## Given information

>>>

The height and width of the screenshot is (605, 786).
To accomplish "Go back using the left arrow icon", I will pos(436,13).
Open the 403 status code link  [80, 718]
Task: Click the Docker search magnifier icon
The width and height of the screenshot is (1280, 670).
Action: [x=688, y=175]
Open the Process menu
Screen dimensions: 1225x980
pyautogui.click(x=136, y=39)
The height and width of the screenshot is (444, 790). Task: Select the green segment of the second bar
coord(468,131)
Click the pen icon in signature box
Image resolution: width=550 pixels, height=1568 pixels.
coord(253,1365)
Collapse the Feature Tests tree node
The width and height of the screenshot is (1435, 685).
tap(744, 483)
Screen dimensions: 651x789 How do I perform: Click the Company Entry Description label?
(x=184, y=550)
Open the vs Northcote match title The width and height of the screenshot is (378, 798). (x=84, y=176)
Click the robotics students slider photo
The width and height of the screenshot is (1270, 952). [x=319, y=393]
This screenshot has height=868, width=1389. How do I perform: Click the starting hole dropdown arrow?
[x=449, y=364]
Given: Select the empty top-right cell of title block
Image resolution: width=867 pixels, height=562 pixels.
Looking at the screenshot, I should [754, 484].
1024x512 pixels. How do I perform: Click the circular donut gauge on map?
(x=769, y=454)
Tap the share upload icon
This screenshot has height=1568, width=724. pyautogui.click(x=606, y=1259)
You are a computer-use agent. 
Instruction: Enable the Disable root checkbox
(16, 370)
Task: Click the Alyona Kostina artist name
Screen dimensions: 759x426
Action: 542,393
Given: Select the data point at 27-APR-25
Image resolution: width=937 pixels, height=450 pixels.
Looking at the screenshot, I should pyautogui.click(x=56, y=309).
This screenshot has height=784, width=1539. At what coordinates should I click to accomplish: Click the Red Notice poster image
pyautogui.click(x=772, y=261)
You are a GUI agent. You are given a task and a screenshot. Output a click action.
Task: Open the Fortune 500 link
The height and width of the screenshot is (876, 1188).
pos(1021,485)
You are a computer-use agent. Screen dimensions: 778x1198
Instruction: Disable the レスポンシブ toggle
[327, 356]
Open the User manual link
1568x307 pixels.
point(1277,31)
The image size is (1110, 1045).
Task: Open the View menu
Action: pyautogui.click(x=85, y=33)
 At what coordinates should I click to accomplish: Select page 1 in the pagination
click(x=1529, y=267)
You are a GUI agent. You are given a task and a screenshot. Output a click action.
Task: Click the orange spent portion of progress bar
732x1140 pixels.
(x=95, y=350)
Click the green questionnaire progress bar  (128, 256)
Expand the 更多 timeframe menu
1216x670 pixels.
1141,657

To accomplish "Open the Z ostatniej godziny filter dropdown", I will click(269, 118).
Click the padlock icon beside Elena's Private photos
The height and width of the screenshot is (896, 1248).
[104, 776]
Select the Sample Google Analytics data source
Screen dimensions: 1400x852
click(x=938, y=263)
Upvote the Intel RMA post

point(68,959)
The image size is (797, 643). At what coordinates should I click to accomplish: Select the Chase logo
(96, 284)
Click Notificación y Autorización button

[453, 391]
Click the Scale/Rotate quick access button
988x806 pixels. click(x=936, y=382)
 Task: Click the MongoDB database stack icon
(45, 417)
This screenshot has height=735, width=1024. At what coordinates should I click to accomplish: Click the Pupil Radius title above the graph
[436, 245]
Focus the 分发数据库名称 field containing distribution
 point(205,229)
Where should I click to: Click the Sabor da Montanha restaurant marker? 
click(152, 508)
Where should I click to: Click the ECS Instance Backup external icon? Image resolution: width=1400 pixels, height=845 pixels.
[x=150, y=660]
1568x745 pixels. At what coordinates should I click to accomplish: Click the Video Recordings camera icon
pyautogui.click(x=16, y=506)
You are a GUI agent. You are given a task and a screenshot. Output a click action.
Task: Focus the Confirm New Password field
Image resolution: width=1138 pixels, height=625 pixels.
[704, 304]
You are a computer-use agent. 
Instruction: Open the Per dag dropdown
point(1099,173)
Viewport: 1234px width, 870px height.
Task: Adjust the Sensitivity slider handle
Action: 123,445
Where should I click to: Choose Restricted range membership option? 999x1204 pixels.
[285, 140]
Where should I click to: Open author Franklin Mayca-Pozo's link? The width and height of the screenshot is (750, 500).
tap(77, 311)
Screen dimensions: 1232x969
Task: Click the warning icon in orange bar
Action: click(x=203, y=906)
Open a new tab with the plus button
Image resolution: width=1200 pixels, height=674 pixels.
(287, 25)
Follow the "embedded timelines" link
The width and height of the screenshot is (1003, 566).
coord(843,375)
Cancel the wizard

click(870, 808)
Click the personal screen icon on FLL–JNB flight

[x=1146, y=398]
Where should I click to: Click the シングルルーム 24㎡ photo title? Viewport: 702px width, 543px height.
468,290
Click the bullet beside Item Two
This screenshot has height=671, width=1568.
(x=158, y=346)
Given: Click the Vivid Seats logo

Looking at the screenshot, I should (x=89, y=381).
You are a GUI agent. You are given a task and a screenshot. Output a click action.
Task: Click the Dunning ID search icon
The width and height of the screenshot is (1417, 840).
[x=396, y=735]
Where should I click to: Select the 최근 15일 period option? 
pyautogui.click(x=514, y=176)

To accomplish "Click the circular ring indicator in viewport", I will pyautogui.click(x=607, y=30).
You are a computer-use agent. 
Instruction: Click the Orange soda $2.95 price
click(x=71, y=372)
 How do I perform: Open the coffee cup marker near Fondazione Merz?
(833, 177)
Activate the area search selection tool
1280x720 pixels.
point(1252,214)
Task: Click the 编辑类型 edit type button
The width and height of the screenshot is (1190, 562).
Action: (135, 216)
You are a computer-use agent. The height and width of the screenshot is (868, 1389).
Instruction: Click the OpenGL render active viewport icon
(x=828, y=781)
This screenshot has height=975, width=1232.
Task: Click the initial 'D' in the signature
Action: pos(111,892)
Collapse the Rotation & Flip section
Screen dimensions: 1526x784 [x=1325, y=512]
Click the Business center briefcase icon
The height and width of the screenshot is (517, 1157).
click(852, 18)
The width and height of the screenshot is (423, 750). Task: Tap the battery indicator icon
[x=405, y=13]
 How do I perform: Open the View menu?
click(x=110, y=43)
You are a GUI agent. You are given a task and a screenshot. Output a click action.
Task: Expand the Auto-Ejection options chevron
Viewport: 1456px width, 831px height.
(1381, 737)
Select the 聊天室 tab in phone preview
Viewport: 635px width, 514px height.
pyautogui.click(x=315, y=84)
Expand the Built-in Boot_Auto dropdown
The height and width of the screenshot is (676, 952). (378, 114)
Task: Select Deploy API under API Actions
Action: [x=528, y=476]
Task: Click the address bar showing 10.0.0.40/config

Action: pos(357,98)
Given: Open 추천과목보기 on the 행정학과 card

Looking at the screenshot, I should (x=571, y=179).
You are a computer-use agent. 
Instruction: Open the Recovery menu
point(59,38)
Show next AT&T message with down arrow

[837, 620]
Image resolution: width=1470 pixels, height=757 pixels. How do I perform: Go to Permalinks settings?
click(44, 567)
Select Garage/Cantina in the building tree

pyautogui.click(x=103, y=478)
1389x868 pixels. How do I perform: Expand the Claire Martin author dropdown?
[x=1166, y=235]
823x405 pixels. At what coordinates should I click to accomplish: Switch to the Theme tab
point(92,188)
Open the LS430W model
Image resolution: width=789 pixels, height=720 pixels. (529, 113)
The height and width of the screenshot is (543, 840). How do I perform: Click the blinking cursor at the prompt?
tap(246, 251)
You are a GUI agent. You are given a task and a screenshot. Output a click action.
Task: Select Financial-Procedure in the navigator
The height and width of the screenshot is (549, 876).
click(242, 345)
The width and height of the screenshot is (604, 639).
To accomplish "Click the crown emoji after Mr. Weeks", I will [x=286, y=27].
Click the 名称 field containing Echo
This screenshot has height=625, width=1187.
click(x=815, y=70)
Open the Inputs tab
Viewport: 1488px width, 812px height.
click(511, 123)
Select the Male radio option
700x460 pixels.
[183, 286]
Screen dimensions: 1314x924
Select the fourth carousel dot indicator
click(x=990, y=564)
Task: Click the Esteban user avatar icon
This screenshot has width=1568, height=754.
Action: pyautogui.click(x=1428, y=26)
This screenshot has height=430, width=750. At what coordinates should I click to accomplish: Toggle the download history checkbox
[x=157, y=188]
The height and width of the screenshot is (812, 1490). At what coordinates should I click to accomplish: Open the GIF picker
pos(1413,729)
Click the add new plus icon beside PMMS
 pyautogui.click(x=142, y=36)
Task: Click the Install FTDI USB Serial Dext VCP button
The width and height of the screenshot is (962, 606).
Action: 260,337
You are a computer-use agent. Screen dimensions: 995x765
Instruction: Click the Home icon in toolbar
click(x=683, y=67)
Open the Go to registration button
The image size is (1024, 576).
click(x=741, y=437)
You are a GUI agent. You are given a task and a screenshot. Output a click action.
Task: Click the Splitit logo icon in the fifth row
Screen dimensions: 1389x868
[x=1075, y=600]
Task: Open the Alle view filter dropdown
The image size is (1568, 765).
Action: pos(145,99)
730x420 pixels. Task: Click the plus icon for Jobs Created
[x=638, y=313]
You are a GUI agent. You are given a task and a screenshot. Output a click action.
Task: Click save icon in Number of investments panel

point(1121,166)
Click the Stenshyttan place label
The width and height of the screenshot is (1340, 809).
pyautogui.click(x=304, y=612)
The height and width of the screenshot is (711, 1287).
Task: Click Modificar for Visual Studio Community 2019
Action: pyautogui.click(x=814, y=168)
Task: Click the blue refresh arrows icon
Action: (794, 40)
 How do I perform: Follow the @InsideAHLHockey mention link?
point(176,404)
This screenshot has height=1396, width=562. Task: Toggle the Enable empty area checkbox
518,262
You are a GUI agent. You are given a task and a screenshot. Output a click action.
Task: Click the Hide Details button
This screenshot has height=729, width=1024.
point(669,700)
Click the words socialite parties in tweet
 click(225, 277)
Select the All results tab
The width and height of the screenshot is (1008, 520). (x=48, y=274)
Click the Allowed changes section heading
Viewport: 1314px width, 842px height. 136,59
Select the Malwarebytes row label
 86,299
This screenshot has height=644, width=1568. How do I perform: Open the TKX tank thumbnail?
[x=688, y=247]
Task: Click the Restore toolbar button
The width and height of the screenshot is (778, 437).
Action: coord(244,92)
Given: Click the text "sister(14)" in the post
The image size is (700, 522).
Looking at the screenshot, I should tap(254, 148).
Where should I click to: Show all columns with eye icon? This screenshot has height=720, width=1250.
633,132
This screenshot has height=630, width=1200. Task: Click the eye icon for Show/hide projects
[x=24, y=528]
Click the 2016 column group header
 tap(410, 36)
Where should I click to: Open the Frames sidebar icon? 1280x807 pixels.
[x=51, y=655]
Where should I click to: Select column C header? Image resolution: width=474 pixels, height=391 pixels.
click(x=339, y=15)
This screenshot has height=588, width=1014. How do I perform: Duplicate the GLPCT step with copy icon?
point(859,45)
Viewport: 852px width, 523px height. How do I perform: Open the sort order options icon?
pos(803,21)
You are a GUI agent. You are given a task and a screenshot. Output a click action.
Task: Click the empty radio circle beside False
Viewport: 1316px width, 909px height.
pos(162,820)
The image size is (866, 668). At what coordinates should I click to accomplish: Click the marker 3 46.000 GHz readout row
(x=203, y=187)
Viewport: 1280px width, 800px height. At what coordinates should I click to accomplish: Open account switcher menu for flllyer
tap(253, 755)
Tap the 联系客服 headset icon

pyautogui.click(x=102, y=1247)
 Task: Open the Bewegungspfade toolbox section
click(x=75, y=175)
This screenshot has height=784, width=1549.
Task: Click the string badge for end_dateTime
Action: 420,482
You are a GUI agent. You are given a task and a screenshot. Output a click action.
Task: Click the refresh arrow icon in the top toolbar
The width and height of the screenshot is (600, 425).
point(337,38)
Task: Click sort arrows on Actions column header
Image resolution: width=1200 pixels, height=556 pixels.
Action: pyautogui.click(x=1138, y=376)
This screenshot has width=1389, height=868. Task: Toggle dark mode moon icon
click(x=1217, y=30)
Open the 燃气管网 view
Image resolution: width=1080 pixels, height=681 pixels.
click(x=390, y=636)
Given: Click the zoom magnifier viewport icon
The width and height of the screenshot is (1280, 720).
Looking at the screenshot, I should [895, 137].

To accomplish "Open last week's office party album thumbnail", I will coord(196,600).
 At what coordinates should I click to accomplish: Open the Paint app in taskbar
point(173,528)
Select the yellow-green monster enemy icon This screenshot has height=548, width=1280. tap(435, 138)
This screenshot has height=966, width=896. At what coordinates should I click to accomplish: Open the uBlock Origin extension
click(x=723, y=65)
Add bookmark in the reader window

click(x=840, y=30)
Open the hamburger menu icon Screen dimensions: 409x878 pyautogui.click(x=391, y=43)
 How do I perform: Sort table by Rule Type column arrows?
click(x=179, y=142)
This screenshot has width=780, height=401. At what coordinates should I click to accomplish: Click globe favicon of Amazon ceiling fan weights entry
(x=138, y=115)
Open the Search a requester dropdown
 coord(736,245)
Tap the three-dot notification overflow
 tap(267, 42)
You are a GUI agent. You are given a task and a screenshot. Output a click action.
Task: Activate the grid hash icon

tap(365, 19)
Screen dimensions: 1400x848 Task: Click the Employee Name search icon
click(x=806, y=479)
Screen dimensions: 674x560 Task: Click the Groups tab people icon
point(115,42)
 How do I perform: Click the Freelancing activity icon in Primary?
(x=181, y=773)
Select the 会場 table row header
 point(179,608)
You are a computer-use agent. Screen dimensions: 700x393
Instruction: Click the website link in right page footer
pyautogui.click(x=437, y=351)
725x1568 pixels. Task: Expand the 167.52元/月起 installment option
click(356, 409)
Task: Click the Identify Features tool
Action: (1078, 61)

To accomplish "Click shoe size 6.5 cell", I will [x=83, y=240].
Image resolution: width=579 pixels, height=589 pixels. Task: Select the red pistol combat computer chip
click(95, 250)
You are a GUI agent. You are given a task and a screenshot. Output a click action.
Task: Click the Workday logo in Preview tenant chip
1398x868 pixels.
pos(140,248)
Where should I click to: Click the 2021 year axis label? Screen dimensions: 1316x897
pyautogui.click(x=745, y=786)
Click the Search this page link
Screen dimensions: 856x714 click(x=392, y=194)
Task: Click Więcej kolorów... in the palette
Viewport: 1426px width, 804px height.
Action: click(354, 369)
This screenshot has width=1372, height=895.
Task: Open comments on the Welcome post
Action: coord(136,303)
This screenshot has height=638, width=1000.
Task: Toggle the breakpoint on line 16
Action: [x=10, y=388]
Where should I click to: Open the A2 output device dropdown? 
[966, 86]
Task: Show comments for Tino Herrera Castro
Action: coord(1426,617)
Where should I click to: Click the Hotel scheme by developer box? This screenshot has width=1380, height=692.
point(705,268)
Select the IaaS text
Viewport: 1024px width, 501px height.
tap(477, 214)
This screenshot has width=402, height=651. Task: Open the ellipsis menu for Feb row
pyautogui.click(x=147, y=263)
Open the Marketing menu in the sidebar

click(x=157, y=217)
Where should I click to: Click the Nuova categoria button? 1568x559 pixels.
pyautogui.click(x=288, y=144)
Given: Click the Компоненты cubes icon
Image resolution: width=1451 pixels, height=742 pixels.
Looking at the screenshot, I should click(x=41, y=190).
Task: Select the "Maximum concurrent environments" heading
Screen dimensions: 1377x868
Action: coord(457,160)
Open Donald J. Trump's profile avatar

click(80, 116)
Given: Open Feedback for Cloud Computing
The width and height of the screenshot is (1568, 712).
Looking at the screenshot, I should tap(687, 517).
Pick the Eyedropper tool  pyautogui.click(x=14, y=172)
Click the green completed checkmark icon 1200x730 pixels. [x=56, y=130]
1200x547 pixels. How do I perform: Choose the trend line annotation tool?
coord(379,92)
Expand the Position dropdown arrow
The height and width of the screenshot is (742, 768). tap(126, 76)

<<<

## Try it
Among the lines above, tally those containing the string "magnifier" and give only the result.

## Finished task
2